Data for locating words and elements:
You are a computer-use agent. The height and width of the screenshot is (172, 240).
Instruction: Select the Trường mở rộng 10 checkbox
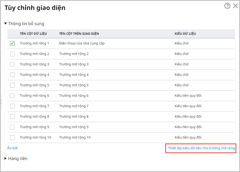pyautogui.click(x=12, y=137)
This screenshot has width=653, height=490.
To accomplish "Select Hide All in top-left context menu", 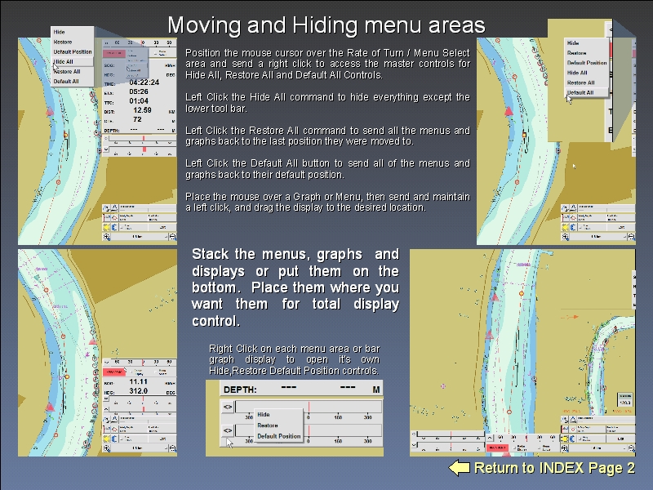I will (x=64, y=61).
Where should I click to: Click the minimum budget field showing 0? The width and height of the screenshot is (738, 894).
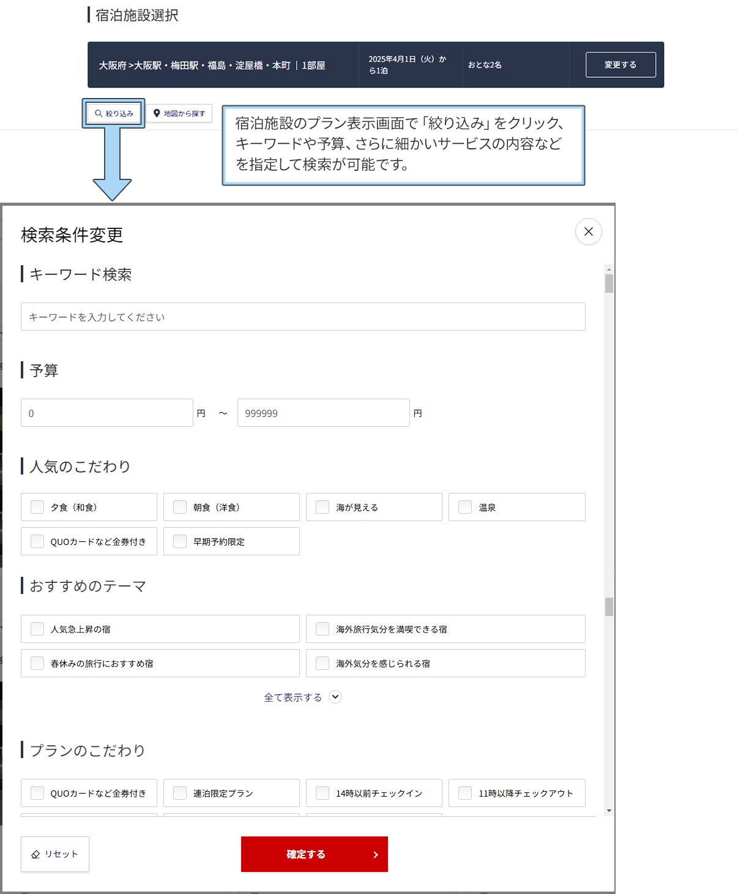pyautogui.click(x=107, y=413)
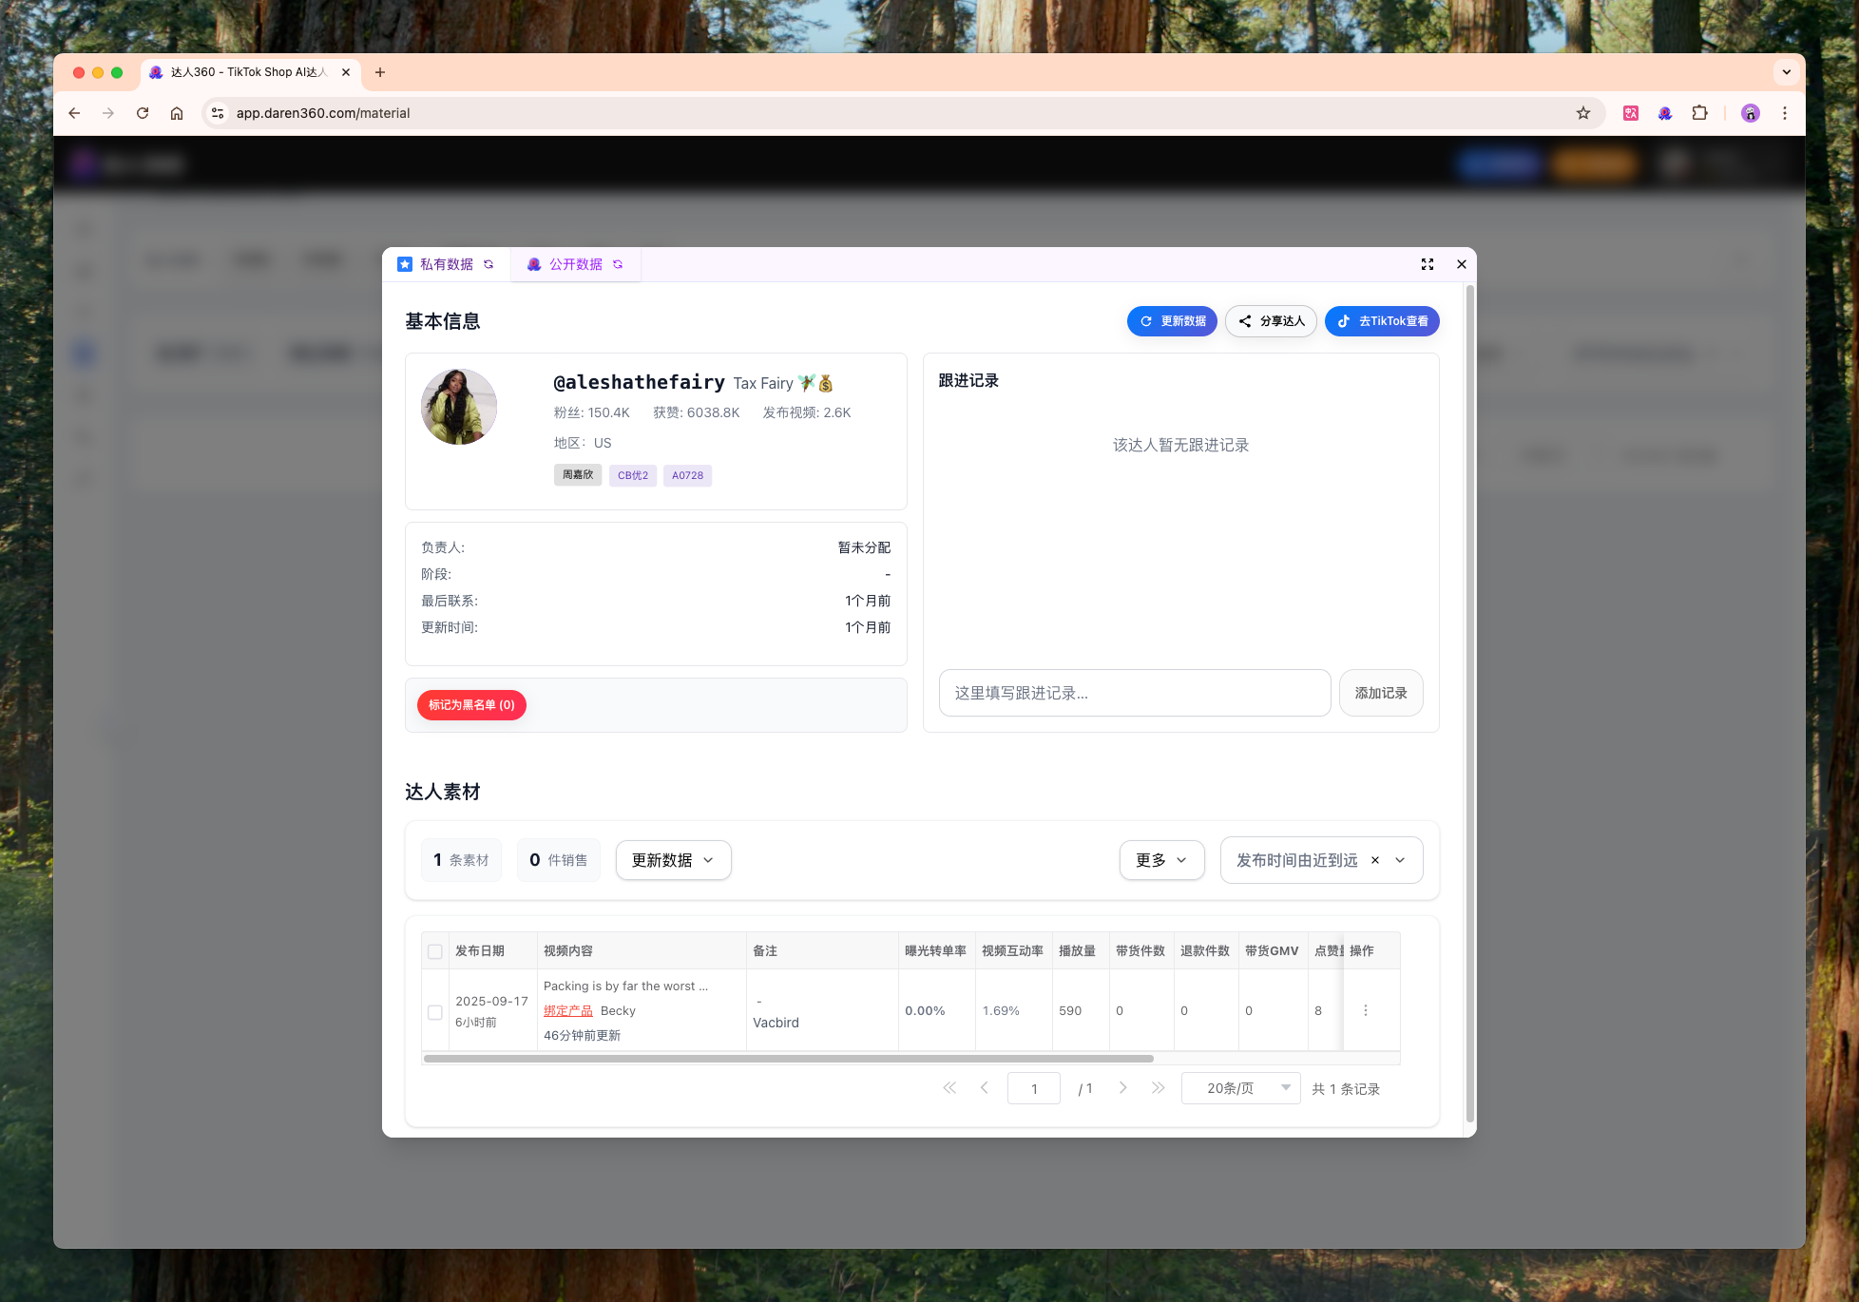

**Prompt:**
Can you give the lines of the records as a numbered list, starting at the line containing "Where should I" and ending at the end of the records, with blank lines and the pictures left out?

**Correct answer:**
1. Where should I click to: Click the minimum budget field showing 0? The width and height of the screenshot is (738, 894).
2. pyautogui.click(x=107, y=413)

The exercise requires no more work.